Il jetait sa tête en arrière et risquait de se blesser en se cognant contre les meubles. C’est ainsi que décrit Nawal, femme au foyer, l’état de son fils de 10 ans Amir en voulant prendre la parole. Le premier mot restait toujours coincé dans sa gorge, raconte-t-elle.
« Lorsqu’il avait 3 ans et demi, je pensais que son bégaiement est apparu à la crèche en voulant imiter les syllabes entrecoupées des petits garçons. J’ai décidé alors de le mettre dans un jardin d’enfants où on faisait des activités préscolaires. Il a fait preuve d’intelligence dans le processus d’apprentissage, mais à l’âge de 6 ans, il continuait encore à bégayer », dit-elle.
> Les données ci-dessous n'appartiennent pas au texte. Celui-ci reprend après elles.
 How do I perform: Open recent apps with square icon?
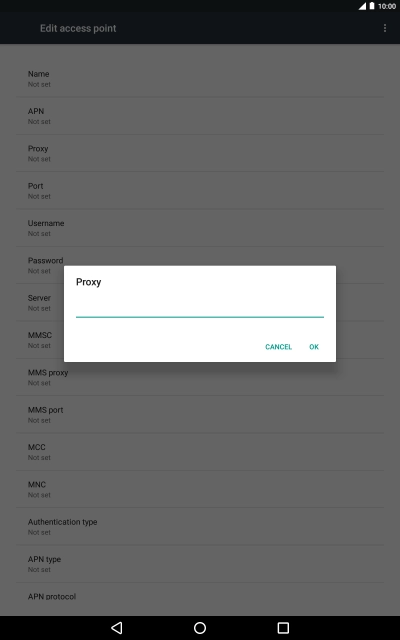(x=283, y=628)
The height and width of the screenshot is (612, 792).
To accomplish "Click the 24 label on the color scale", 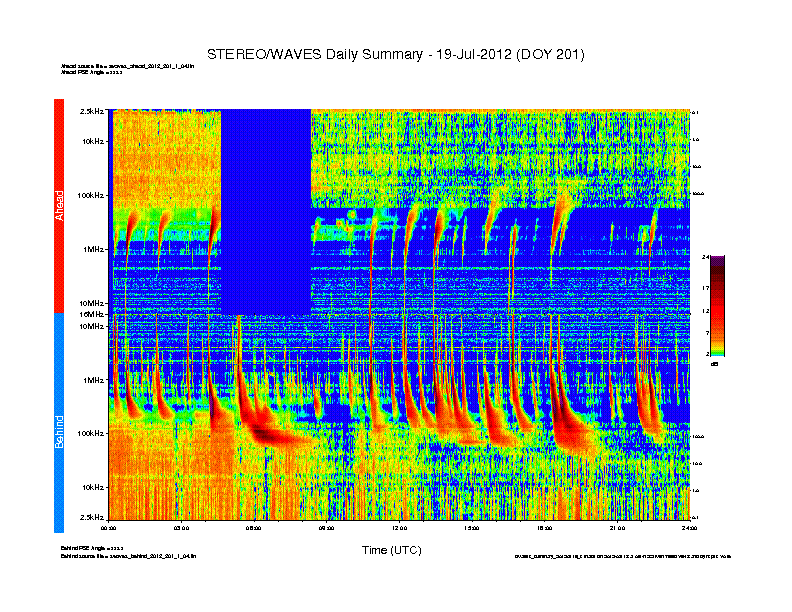I will click(x=705, y=258).
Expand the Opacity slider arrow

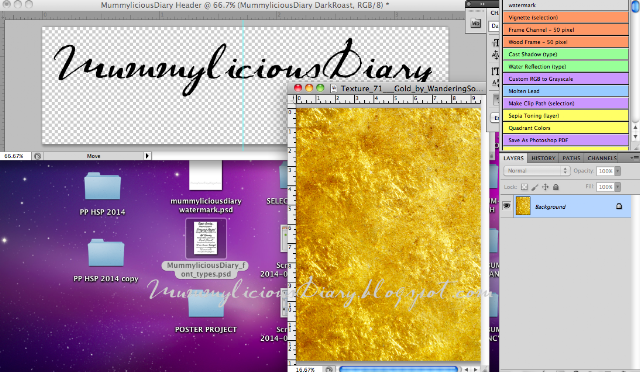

Inquiète pour l’avenir de son petit, cette maman a décidé de le prendre chez un orthophoniste pour comprendre ce qu’est le bégaiement. Ce dernier lui a expliqué qu’il s’agit d’un trouble de l’élocution qui touche le flux de la parole. Il peut se manifester de différentes façons. L’une se caractérise par des répétitions involontaires et l’allongement de sons et de syllabes, souvent accompagnés de pauses et de blocages.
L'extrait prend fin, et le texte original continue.